Up we go to the 21st floor and into our pad for the week. We pull open the curtains, get the AC running, and see all of Bangkok below us, lit up and brights. The river flows and small boats are going up and down its center even in the middle of the morning. The kids want to know about jet lag. Do we have it yet? Are we going to get it? Should we sleep, should we stay up? We opt for staying up. By now it's after four and it seems silly to sleep. Would throw us off our game entirely. So we unpack, explore our rooms, hop on rock-hard beds (a staple in Asia we will find), marvel at the faucets in the sleek bathrooms, and decide to find the swimming pool.
The kids and I head back down the elevator. It's dusky, still warm and weirdly still, and we creep out on floor five to take a swim. What we find is unbelieveable. We're so excited we can hardly stand it. There is a series of 4 pools, all rectangular and tiled with iridescent grey and silver tiles, stretching about 400 feet from where we stand through these gardens with papaya, banana and palm trees. The fruit is hanging on them for the picking.
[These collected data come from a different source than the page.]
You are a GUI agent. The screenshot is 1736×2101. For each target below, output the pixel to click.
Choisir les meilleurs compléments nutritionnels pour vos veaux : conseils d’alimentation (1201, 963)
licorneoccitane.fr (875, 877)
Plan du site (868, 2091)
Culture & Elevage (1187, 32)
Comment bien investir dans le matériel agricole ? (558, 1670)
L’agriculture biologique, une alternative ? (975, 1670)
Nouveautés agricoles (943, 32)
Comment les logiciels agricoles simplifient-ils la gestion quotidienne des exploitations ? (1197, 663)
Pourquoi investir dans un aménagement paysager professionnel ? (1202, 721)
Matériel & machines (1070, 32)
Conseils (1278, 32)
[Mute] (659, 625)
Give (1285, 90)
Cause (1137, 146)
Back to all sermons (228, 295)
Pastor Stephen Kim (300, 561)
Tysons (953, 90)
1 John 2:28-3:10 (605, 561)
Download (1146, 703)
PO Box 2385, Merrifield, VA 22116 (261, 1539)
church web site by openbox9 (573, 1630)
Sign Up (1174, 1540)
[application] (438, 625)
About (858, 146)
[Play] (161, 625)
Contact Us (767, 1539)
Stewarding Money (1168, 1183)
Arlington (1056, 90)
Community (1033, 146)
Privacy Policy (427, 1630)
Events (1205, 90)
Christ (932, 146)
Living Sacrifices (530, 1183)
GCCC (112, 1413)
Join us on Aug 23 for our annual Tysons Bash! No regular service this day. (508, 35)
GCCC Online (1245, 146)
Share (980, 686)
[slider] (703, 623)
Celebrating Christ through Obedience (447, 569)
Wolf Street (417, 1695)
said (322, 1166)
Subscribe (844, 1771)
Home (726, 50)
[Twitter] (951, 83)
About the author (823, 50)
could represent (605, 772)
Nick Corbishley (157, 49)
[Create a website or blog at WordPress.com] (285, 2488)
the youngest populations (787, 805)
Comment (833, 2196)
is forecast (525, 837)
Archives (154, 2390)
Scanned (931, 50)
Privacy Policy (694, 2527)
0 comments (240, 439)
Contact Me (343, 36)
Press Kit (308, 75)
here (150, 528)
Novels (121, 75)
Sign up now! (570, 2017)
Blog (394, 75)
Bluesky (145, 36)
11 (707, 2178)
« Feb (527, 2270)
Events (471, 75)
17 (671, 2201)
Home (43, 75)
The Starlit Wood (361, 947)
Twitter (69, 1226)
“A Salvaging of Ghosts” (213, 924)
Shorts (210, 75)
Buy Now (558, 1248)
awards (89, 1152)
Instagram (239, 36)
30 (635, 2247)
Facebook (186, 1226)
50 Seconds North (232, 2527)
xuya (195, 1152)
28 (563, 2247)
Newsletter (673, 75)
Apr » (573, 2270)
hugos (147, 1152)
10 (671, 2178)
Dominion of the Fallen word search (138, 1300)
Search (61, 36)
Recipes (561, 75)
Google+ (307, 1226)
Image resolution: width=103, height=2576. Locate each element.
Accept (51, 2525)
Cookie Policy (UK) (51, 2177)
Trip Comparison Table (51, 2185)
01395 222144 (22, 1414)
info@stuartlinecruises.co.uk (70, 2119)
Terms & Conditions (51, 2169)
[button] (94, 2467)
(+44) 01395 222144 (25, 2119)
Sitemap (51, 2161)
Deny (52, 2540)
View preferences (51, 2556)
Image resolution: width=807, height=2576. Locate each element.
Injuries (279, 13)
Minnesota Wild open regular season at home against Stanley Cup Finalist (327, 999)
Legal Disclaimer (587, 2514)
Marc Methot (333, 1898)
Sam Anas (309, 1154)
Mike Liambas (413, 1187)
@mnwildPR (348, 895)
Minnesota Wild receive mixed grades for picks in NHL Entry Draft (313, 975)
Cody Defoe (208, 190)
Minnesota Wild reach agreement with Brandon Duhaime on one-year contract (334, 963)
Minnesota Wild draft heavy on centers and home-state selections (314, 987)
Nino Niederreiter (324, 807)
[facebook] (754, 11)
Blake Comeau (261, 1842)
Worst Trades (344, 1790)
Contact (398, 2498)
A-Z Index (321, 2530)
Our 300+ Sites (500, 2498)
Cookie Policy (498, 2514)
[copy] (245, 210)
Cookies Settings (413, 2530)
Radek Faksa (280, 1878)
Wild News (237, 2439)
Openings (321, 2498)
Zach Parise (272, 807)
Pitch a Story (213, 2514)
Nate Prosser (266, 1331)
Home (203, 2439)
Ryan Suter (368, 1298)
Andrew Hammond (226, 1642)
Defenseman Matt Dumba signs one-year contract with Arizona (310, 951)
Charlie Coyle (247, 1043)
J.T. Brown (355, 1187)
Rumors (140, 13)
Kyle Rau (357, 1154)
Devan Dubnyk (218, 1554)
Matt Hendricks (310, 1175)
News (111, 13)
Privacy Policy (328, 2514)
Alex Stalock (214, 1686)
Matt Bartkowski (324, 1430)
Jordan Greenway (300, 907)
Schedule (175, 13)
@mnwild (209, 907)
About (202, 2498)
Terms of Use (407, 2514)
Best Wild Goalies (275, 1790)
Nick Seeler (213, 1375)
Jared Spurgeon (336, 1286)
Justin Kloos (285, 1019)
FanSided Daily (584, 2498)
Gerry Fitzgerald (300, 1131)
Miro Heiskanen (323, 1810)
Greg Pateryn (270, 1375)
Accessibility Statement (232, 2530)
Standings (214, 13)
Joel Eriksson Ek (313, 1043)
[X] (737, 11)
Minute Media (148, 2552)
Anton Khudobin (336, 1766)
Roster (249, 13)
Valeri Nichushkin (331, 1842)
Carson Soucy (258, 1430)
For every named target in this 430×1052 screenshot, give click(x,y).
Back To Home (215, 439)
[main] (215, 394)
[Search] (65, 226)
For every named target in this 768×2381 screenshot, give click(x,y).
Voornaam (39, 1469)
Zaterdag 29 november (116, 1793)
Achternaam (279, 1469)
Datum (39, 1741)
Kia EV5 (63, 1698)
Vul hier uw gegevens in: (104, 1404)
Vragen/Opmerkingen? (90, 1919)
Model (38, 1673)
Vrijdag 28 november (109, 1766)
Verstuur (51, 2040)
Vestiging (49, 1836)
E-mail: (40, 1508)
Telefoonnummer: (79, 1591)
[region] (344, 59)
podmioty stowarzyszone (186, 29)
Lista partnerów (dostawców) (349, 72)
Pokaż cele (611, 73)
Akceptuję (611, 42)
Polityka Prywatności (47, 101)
We crawl quietly into the first one, knowing that probably we shouldn't be swimming at 5. Above us loom these enormous towers of metallic, mirrored blue. We're in this oasis of water surrounded by highrises. The water is the perfect temperature, just right for the morning. We decide to keep walking through the gardens--Reddy finds a badminton court where he can bounce the basketball he's been carrying with him since LA. Then the gym, and then another pool that absolutely floors us.
It's a single pool that is surrounded by wooden decks that look like swimming platforms on a lake. It stretches from one end of the complex to the other, where there's nothing but an edge dropping off into the lake. Or so it seems from where we stand 500 feet away. We get in and crawl through the water as the sky is starting to lighten and there's a bit more activity on the river. We swim to the end, and there's a glass wall separating the pool from the river below. I lie on my back, feel jet lag start to wash over me, but have such a feeling of utter bliss lying in a body of water in Bangkok with my happy kids and the sky lightening above me, inviting us to come out and explore her city.